Paul Claude-Michel Carpentier (27 November 1787 in Rouen – 10 May 1877 in Paris) was a French portrait, genre, history painter and author. He studied with Jean-Jacques Lebarbier (1738–1826) and briefly with Jacques-Louis David (1748–1825). Until 1824 he exhibited at the Salons under his family name LeCarpentier, but after 1824 shortened his last name to Carpentier.

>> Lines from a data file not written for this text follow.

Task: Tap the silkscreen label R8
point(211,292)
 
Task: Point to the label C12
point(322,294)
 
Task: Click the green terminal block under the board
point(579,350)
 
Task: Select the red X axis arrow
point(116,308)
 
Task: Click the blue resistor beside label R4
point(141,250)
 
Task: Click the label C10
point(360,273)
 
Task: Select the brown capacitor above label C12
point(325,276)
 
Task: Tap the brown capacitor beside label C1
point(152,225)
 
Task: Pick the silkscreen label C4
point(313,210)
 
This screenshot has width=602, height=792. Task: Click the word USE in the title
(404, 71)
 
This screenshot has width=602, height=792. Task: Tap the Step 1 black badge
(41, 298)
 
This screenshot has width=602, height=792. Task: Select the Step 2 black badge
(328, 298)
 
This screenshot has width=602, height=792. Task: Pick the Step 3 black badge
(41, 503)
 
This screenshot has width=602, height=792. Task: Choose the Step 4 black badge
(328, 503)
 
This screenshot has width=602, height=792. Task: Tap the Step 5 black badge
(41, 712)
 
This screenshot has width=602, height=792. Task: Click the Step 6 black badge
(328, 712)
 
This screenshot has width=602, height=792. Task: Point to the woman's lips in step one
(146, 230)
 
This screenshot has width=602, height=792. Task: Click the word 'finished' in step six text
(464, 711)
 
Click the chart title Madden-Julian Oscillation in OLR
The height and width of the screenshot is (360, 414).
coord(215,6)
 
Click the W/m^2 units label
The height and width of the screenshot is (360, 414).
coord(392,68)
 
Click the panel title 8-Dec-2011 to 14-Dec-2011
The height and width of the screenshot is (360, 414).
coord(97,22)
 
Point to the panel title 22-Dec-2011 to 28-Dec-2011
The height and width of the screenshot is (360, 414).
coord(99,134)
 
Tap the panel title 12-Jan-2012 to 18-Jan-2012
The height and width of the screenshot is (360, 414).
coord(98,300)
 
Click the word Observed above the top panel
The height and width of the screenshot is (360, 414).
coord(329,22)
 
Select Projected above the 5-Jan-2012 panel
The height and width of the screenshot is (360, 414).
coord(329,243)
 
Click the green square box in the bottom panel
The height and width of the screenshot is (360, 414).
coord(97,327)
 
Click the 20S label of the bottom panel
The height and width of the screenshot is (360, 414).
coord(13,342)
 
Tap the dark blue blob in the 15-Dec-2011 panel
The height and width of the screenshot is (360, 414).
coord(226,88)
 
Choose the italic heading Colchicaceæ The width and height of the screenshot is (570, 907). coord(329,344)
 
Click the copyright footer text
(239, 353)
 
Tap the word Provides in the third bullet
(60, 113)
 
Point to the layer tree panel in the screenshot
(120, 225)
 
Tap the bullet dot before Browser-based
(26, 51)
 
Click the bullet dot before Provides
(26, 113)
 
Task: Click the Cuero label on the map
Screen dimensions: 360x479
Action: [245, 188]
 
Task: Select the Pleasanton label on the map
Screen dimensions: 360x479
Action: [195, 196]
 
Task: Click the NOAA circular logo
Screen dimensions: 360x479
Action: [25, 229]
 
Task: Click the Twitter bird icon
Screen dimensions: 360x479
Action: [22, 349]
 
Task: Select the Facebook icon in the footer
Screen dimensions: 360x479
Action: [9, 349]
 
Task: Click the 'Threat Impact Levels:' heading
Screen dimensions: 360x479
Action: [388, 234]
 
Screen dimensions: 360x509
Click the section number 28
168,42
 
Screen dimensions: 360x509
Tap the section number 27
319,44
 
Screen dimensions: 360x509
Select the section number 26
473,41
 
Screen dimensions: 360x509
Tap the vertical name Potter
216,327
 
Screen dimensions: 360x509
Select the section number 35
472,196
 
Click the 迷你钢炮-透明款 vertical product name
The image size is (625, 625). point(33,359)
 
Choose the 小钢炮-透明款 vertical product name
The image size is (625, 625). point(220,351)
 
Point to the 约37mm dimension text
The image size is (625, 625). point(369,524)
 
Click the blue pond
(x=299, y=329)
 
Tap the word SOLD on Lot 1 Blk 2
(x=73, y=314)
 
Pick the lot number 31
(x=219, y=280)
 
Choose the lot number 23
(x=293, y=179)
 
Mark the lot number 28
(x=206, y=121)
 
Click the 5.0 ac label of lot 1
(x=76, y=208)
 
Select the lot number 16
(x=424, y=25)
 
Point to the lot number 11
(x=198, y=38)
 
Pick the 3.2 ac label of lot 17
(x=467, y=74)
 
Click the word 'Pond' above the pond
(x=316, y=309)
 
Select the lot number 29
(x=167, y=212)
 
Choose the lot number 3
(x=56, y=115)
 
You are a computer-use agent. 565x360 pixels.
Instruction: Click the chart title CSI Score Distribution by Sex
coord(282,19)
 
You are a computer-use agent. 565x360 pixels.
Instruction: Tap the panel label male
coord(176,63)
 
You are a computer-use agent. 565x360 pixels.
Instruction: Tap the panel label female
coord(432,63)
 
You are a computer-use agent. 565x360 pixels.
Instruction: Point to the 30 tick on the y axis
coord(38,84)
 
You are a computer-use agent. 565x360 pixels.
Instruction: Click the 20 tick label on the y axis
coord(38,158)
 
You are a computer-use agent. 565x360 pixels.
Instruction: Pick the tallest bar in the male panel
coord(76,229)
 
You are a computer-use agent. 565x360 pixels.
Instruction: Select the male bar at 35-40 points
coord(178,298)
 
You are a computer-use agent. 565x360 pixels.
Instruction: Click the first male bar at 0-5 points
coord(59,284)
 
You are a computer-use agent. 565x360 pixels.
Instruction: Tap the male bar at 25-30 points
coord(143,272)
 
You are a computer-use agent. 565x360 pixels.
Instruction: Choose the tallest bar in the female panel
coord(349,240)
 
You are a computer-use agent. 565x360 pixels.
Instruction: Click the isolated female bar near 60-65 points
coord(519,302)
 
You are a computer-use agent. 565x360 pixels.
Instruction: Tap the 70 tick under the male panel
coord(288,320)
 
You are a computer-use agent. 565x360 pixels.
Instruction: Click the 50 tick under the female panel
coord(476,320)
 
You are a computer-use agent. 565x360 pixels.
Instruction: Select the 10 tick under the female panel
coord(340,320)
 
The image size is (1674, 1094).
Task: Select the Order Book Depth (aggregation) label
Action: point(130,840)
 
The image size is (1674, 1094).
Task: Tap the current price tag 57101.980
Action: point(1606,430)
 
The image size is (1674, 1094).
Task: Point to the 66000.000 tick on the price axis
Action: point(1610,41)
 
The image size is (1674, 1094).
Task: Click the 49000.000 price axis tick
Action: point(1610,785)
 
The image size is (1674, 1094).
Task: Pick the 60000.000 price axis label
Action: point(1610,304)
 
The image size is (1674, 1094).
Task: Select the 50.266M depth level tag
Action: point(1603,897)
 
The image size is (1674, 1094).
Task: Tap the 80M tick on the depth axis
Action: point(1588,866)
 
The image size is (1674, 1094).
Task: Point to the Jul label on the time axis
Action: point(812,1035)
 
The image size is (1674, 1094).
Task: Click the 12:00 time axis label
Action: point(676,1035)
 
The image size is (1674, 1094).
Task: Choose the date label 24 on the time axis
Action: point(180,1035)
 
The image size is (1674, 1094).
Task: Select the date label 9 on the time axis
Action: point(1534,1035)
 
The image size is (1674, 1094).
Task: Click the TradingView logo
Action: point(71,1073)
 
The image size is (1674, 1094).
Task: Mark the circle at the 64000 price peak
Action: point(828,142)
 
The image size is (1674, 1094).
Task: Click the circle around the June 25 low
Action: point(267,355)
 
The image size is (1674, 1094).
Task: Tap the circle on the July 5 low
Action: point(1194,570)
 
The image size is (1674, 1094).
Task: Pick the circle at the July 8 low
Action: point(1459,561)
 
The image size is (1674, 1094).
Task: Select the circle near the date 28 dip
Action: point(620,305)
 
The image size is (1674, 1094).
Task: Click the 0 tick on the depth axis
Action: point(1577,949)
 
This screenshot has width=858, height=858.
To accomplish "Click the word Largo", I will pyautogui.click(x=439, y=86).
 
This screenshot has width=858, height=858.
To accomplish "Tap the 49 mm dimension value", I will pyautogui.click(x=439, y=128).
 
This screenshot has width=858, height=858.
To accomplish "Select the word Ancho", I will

In 1825 Carpentier earned a silver and bronze medal respectively at salons in Douai and Lille for his painting A Painter in His Studio Giving Advice to his Young Student. Then he exhibited at the Paris Salons from 1827-1839.

== Encaustic painting ==
Carpentier often made his paintings using the encaustic painting method, an ancient process that uses melted wax as a binder for pigment. Because of this interest, in 1875 he wrote the monograph Note Sur à la Peinture la Cire Cautérisée ou Procéde Encaustique which addresses all aspects of the process from softening the wax, mixing the colors with wax, the proper preparation of canvas, walls, stone, and panels, whether wood or zinc. Then follows with how to create a matte or glossy finish and concludes with examples of antique encaustic works at the Louvre that testify to the method’s durability. The article includes images of the tools to melt wax as well as a recommended plan and layout for one’s paint box. Today the monograph remains a valuable resource for painting conservators.

== Notice sur Daguerre ==
Carpentier was a friend of Louis-Jacques-Mandé Daguerre (1787–1851) and in 1855 he wrote Notice sur Daguerre, which is a first hand account of the invention of photography and the diorama.

== Societies ==
Throughout his life Carpentier was quite involved in the Société Libre de Beaux-Arts. He was a founding member of Société de Secour Mutuels entre les Artistes, an organization that provided financial support to infirmed and elderly artists as well as their surviving widows and children.

== Museum collections ==
American museums owning works by Carpentier include Dallas Museum of Art and Frances Lehman Loeb Art Center at Vassar College. French museums with works by Carpentier include: Musée des Beaux-Arts de Rouen (Rouen), Musee Carnavalet (Paris), French Society of Photography (Paris), Musée d’art d’archéologie et de sciences naturelles (Troy), Musée des Beaux-arts - Valenciennes (Valenciennes), Musée national des Châteaux de Versailles et de Trianon (Versailles), Sarlet-la Canéda muse d’histoire de Sarlet et du Périgora Noir, Musée de Montagris, Society Française de Photographie (Paris) and Musée Carnavalet (Paris).